» **Texte**
# # # # # # #

Marie de Quatrebarbes a un avantage considérable sur nombre de
poètes : ce nom extravagant. Comment ne pas avoir envie de lire quelqu'un
qui s’appelle ainsi ? J’ai donc lu La
vie moins une minute, son dernier recueil.
Est-ce l’influence de ce nom excentrique, est-ce autre chose (peu nous
chaut la raison), la poésie de Marie de Quatrebarbes est de celles qui obéissent à
une logique singulière, dont les principes ne nous sont pas donnés. Dit plus
vulgairement, elle est de celles qu’on ne comprend pas quand on les lit (voir
ci-dessous Albane Prouvost).

# # # # # # #

Reproduisez le passage du texte qui commence par « Marie de Quatrebarbes a » et se poursuit jusqu'à « son dernier recueil. ».

# # # # # # #

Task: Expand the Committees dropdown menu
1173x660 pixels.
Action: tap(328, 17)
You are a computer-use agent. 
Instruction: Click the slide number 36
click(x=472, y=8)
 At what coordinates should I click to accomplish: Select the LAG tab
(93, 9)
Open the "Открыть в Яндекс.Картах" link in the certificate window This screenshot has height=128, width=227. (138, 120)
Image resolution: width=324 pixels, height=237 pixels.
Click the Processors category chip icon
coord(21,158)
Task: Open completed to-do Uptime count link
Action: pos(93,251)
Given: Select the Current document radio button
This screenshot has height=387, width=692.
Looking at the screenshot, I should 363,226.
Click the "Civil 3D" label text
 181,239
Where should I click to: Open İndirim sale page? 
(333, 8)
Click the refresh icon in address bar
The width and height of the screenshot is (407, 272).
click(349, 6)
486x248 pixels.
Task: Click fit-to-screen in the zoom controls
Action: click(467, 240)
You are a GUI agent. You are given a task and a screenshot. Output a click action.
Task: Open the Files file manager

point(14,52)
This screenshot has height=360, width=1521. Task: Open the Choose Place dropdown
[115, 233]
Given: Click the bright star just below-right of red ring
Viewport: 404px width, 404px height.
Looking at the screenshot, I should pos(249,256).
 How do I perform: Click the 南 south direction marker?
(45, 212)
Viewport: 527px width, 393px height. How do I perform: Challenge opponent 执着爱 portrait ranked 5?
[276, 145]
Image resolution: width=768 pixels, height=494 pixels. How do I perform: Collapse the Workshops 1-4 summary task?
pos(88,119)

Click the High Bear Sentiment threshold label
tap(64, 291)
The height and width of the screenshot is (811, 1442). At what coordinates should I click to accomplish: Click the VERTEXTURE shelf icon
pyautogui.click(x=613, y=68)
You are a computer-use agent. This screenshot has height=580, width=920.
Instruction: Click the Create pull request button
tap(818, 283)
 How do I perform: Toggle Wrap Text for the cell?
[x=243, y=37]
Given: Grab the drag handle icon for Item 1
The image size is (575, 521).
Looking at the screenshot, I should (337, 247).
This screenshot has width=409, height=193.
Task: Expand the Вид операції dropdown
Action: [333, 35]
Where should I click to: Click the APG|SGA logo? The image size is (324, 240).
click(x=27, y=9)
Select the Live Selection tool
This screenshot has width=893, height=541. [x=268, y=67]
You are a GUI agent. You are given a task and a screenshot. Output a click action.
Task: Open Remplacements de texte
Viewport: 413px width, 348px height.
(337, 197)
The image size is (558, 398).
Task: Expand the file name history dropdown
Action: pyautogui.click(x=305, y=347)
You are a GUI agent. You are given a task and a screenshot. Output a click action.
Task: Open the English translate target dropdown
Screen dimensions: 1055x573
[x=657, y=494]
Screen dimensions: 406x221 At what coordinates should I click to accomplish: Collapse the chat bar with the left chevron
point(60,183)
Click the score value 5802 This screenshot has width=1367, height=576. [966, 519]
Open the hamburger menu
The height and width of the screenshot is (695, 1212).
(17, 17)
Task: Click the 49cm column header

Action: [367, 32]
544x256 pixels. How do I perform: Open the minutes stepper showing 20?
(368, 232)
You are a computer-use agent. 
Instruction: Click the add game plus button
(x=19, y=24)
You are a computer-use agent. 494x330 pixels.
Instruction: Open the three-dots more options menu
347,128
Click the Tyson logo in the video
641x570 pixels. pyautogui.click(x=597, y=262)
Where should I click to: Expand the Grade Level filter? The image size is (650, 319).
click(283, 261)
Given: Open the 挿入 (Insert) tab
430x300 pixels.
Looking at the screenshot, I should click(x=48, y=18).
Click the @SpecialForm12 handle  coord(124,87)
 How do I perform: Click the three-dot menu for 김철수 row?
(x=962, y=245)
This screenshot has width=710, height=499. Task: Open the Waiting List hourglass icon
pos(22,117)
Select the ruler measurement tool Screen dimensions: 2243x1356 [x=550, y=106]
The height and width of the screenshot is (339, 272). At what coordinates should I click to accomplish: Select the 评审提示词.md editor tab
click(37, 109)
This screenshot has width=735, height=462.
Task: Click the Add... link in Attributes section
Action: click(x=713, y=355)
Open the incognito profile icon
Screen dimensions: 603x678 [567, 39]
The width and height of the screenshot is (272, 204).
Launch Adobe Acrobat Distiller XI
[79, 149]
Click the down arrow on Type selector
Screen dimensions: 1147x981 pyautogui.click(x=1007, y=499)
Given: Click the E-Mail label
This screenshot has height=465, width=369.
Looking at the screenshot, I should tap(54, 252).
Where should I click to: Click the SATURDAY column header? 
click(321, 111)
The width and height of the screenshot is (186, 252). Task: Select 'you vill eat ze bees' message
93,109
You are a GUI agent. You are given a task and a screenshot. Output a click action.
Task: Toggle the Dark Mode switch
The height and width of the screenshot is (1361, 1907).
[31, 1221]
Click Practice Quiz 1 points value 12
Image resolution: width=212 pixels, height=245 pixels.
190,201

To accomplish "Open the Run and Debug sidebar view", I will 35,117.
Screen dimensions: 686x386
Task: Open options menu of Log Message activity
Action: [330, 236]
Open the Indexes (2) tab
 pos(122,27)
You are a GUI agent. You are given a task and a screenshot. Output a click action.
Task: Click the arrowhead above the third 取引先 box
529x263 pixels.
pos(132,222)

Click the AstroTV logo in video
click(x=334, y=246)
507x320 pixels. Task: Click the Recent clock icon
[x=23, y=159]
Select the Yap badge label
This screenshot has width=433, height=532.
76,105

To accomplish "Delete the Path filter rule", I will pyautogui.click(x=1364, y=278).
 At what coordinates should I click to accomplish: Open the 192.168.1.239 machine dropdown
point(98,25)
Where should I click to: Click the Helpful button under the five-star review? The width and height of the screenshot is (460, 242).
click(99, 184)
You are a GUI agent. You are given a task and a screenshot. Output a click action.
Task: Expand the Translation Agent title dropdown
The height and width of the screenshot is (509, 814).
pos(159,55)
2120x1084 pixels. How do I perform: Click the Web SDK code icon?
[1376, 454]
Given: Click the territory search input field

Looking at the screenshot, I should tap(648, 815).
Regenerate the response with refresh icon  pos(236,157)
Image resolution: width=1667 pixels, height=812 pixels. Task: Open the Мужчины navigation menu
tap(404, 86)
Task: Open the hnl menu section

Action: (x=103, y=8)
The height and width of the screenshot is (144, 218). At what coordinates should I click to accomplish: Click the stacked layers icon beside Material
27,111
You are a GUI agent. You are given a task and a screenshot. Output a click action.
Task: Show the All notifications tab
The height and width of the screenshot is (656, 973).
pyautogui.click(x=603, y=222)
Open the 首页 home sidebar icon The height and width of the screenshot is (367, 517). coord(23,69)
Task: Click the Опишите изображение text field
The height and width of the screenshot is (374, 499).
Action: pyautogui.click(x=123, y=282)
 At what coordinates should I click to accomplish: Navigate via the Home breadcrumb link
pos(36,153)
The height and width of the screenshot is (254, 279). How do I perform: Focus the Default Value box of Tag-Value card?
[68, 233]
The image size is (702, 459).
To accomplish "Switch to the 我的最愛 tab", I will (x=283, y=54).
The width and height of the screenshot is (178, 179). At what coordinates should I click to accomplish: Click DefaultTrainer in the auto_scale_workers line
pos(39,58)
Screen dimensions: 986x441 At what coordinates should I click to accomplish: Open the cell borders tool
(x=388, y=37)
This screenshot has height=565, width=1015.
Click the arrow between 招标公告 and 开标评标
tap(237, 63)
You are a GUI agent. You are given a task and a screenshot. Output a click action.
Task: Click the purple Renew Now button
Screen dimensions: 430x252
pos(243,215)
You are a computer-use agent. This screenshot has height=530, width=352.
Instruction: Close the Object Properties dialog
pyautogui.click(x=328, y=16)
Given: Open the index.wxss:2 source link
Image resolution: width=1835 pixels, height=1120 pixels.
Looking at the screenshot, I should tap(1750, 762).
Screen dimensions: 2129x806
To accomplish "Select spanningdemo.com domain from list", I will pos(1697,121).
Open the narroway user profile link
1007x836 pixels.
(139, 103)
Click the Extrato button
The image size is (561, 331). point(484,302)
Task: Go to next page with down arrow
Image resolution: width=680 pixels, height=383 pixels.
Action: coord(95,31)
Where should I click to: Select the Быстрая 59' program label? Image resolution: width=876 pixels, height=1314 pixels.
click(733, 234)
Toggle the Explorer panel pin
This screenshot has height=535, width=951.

# # # # # # #

» **Réponse**
Marie de Quatrebarbes a un avantage considérable sur nombre de
poètes : ce nom extravagant. Comment ne pas avoir envie de lire quelqu'un
qui s’appelle ainsi ? J’ai donc lu La
vie moins une minute, son dernier recueil.